XT_Li · April 15, 2021, 5:52pm

Updates:

I came with something like this:

import torch
from torch.nn.utils.rnn import pad_sequence

idx = torch.tensor([[0, 0, 1, 1], [0, 0, 0, 1], [2, 2, 3, 3], [2, 2, 2, 2]])
feat = torch.tensor([[11, 12, 21, 22], [13, 14, 15, 23], [31, 32, 41, 42], [33, 34, 35, 36]])

# turn index into one hot
onehot = torch.zeros(4, 4, 4)
onehot.scatter_(0, idx.view(1, 4, 4), 1)

# extract features for each cluster
onehot = onehot.view(4,-1)
feat = feat.view(1, -1)
sub = torch.masked_select(feat, onehot == 1)

# padding
cluster_size = torch.sum(onehot, dim=1).long().numpy().tolist()
clusters = torch.split(sub, cluster_size)
padded_feat = pad_sequence(clusters, batch_first=True)
print(padded_feat)

It seems working, although it’s impossible to be batched.

Original post:

I don’t know if scatter concatenation is the correct name, but I would like to do the following operation:

Suppose I have an index matrix Idx and a feature matrix F:

Idx = [[0, 0, 1, 1], [0, 0, 0, 1], [2, 2, 3, 3], [2, 2, 2, 2]]
F = [[a1,a2,b1,b2], [a3,a4,a5,b3], [c1,c2,d1,d2], [c3,c4,c5,c6]]

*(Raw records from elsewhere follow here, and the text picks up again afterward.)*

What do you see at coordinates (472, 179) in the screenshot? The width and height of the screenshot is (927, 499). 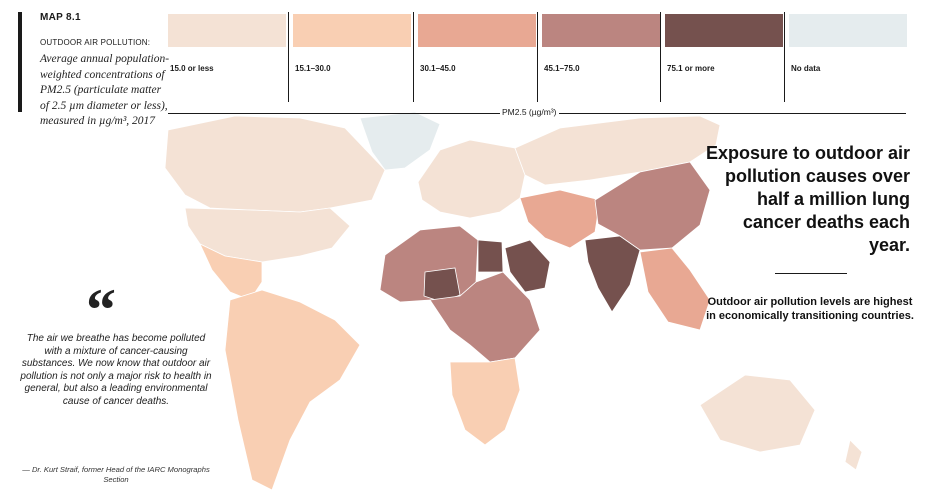 I see `region-europe` at bounding box center [472, 179].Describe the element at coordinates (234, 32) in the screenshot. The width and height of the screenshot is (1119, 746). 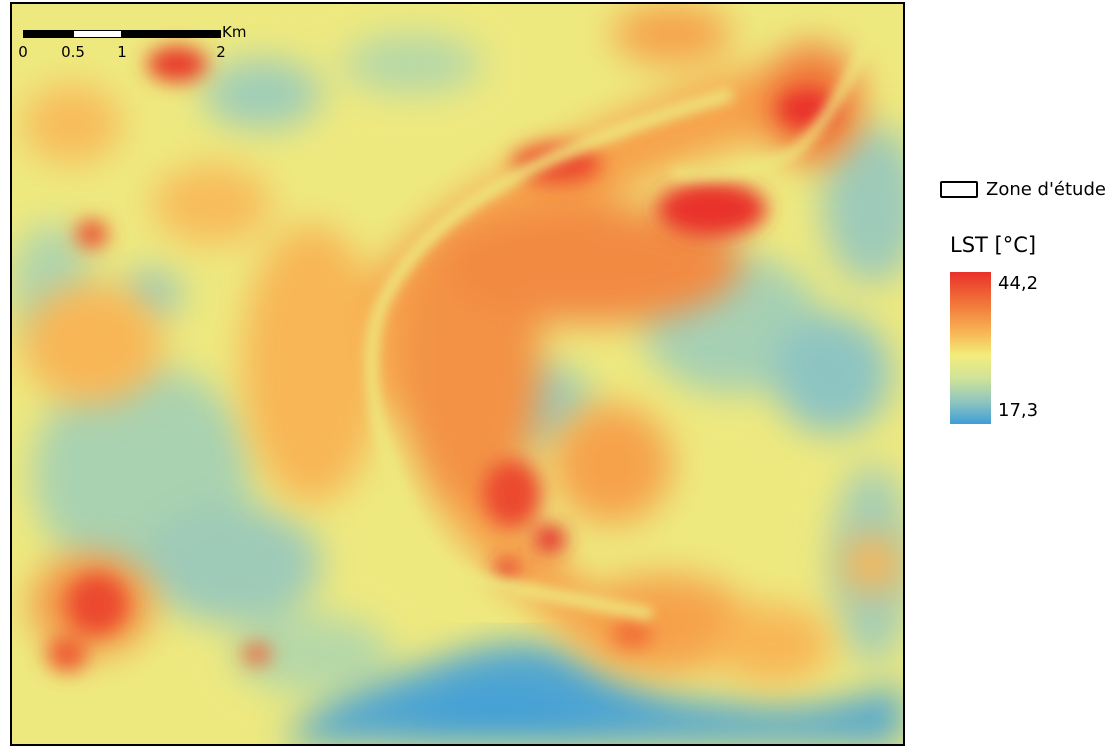
I see `scale-bar-unit: Km` at that location. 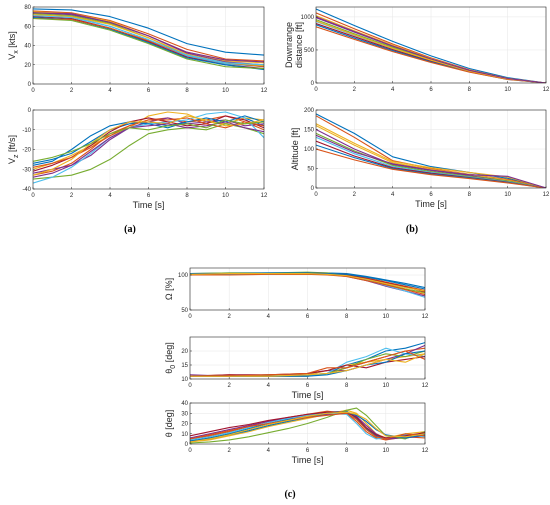 I want to click on chart-theta0: 0 2 4 6 8 10 12 10 15 20 Time [s] θ0 [deg], so click(x=296, y=368).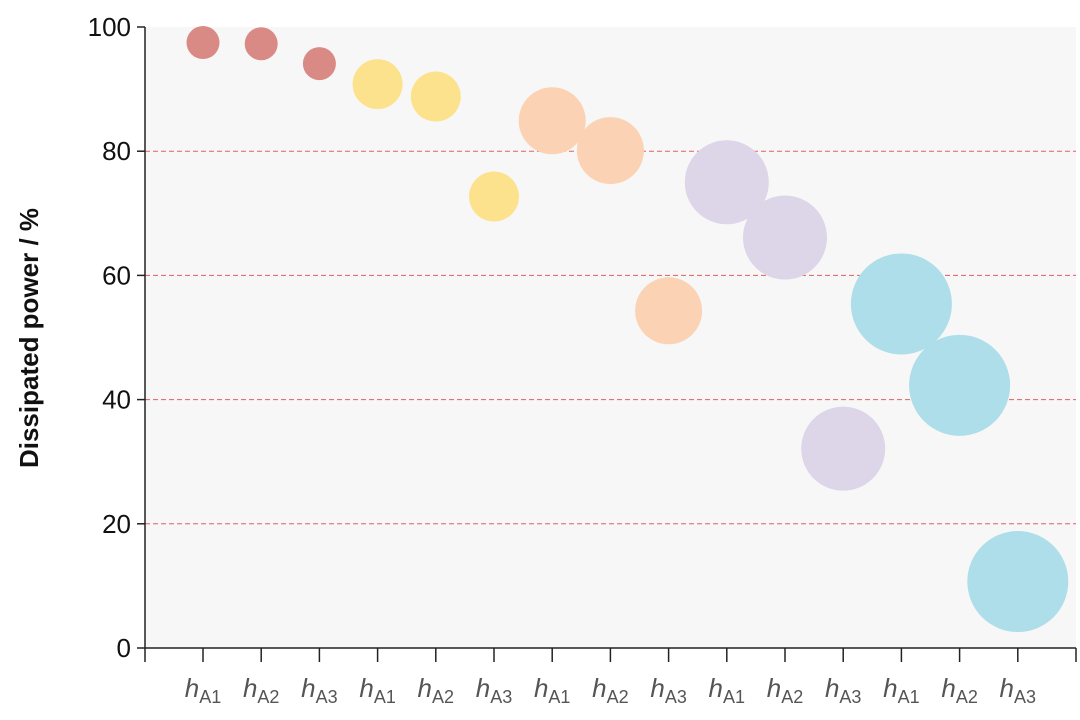 The image size is (1080, 720). Describe the element at coordinates (552, 690) in the screenshot. I see `x-tick-label-7: hA1` at that location.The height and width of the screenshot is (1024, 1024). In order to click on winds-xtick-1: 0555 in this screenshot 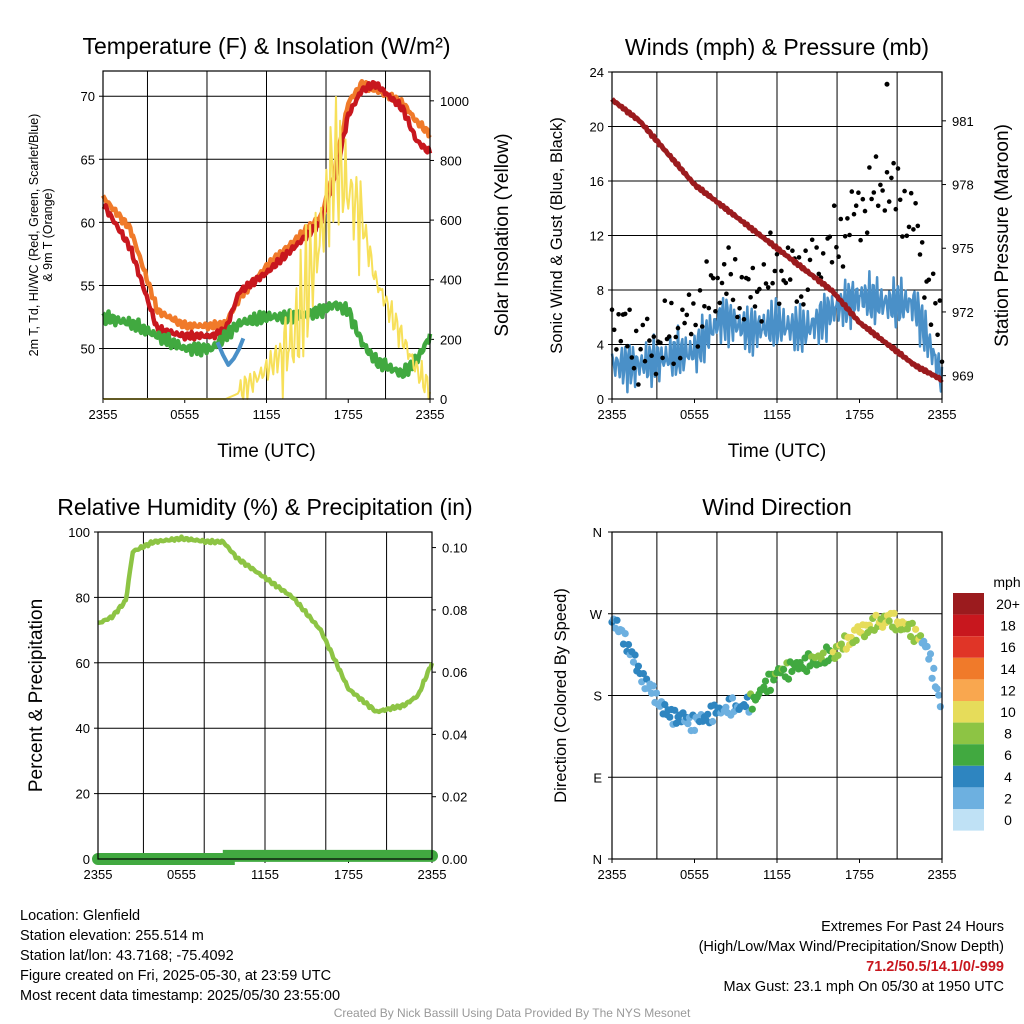, I will do `click(694, 414)`.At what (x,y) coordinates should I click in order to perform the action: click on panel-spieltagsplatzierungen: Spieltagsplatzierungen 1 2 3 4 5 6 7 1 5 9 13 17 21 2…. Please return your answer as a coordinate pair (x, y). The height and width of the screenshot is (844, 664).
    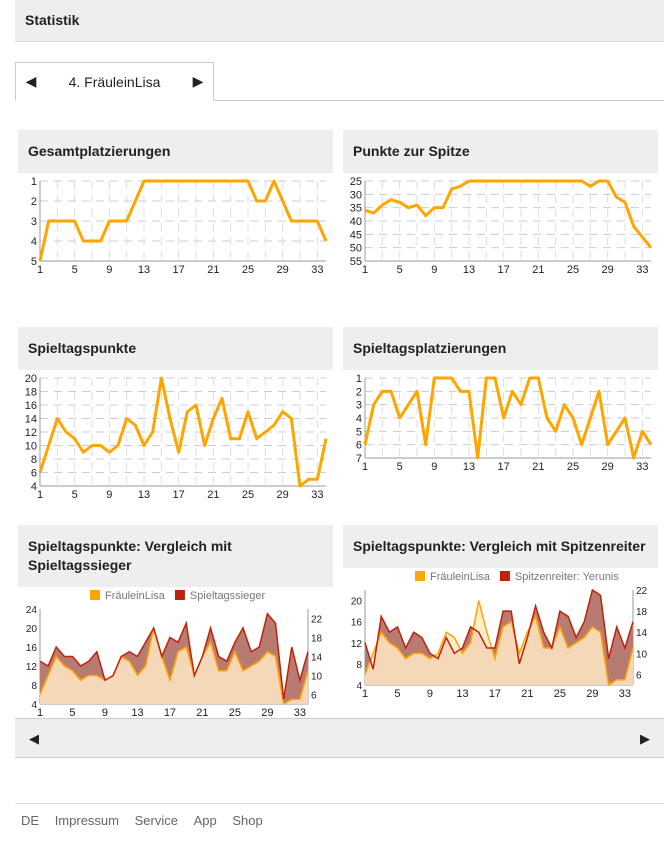
    Looking at the image, I should click on (500, 400).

I would like to take the features of each cluster defined in the index and put them in a row with padding wherever necessary, so the result looks like:

out = [[a1,a2,a3,a4,a5,0], [b1,b2,0,0,0,0], [c1,c2,c3,c4,c5,c6], [d1,d2,0,0,0,0]]

It’s like a scatter operation, but without the reduction. The order of each row in the output doesn’t matter, i.e. [a1,a2,a3,a4,a5,0] or [a2,a1,a4,a3,a5,0] are both Okay.

I suppose I can for loop and reconstruct each row in the output:

out = torch.zeros(4, 6)
for i in range(4):
    data = F[Idx==I]
    out[:, :data.shape[0]] = data

but I am wondering if there’s more efficient way to do this. Any suggestion would be appreciated.